There are so many possible side effects to partitioning that if you’ve managed to work out what column(s) to partition on, what partitioning strategy is appropriate, what partitioning maintenance operations you will have to handle, what problems you might have with referential integrity, and how you’re going to re-engineer the indexes then the question of how to do the physical re-arrangement is trivial by comparison. Let’s assume we have done all the other homework, though, and consider possibilities.

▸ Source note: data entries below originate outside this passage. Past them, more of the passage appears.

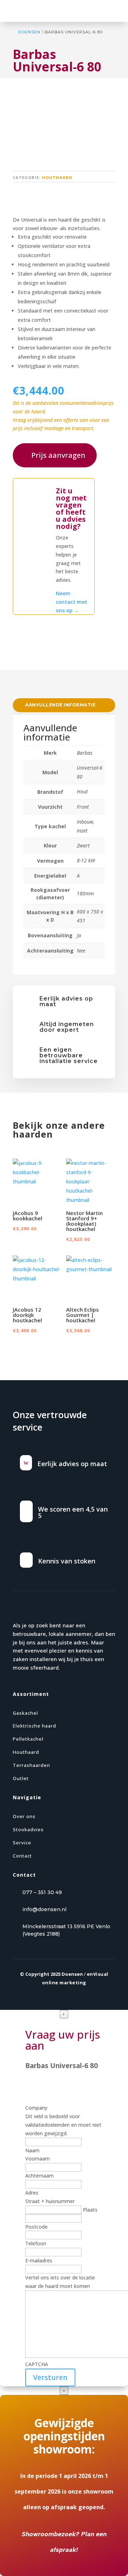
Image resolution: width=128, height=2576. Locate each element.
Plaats (90, 2209)
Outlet (21, 1778)
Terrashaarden (31, 1765)
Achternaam (39, 2175)
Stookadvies (28, 1829)
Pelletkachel (28, 1739)
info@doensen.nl (44, 1909)
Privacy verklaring (34, 2012)
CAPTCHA (36, 2364)
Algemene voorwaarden (87, 2012)
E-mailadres (38, 2260)
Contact (22, 1856)
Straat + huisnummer (50, 2201)
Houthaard (57, 177)
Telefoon (35, 2243)
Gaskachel (25, 1713)
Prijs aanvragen (58, 455)
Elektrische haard (34, 1726)
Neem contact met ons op (71, 602)
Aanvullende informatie (60, 704)
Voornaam (37, 2158)
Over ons (24, 1816)
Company (36, 2107)
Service (22, 1842)
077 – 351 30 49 (42, 1892)
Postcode (36, 2226)
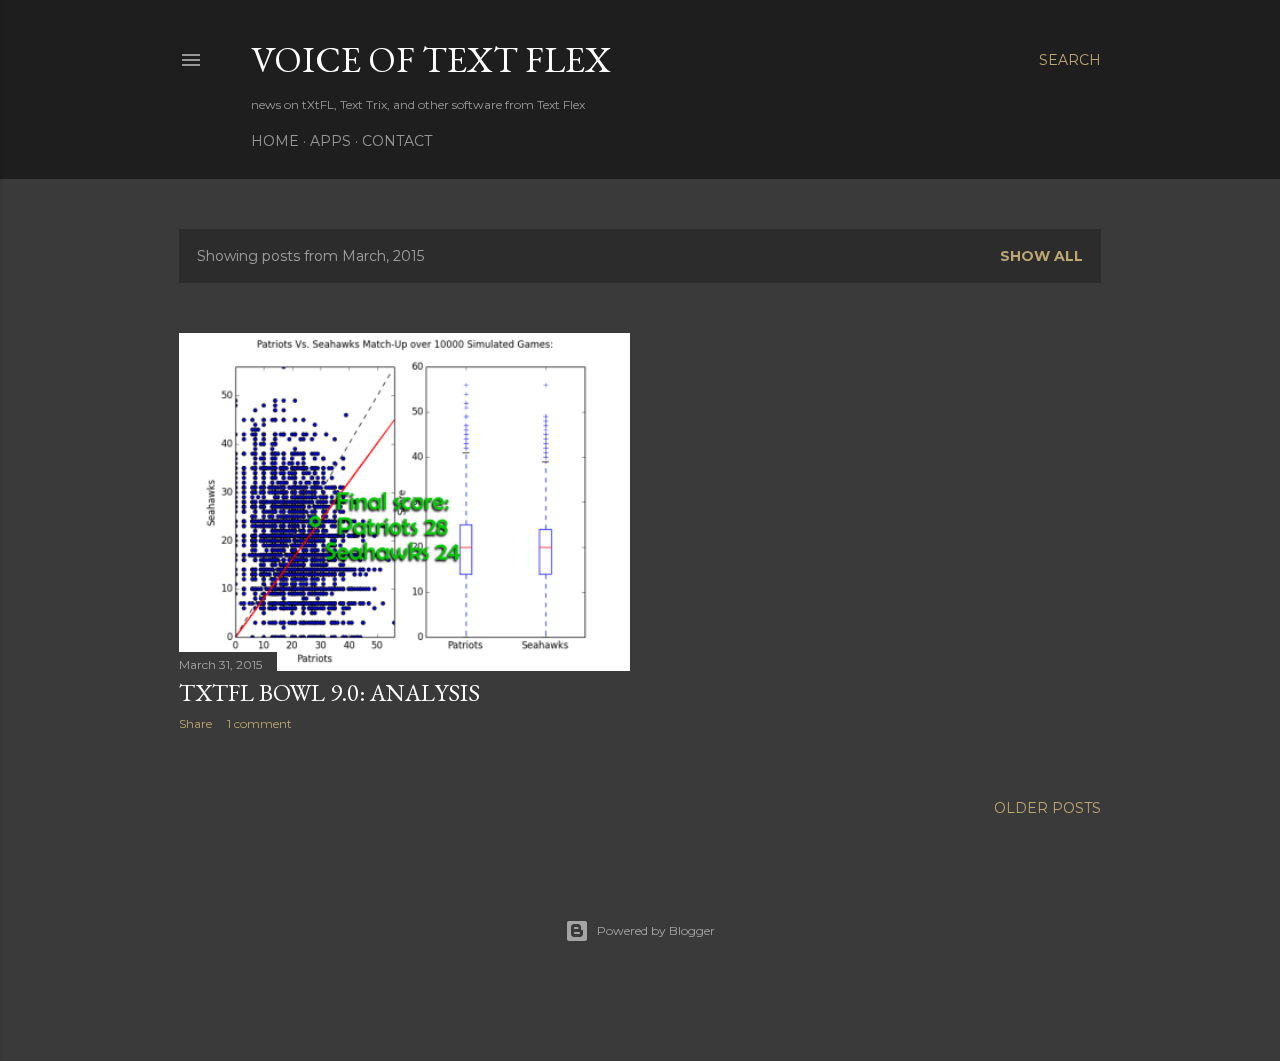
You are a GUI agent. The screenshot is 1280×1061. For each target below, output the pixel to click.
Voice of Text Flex (431, 59)
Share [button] (195, 723)
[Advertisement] (404, 921)
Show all (1041, 256)
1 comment (259, 723)
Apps (330, 141)
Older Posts (1047, 808)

  • Would partitioning “from now on” be acceptable, or do you have to partition the past ?
  • Is there down-time for the operation, or does it have to be done online.
  • Whether online or “offline” you need a lot of space somewhere to duplicate the data (and, possibly, the indexes)
  • Could you benefit from different storage attibutes for different (e.g. aged) partitions: pctfree 0, basic compresion
  • Could you take advantage of new features as you partition (partial indexes, attribute clustering)
  • Have you allowed time for re-creating indexes on the copy
  • Will you need, or could you benefit from, changes to indexes – local / global / removing the partiitoning column
  • Do you need to allow time for re-validating referential integrity (both ways, perhaps)
  • Do you have a library of scripts that could handle all the referential integrity, privileges, etc.
  • Do you have a standby, and what are the implications for refreshing it or keeping it in synch
  • Do you have any columns marked unused that you would like to see dropped.
  • Do you have any columns that were “fast add default” columns that could be cleaned up

Today (May 2021) I had a reason to consider the last two points in that list and how well the options in “alter table XXX modify” for partitioning might handle them. I’ll take the unused columns first because their implementation is the more commonly known.

Unused Columns

When you set a column unused, it gets flagged and renamed in the data dictionary but any data stored in that column stays in place (invisibly) in the segment until you subsequently drop the column – and dropping a column is a very expensive thing to do, dropping multiple columns is even worse as Oracle drops each column for each row as a separate pair of undo and redo vectors. I wrote an article about this for Simpletalk a few years ago – the figures in the article came from an instance running 12.1.0.2 but the behaviour is the same in 19.11.0.0.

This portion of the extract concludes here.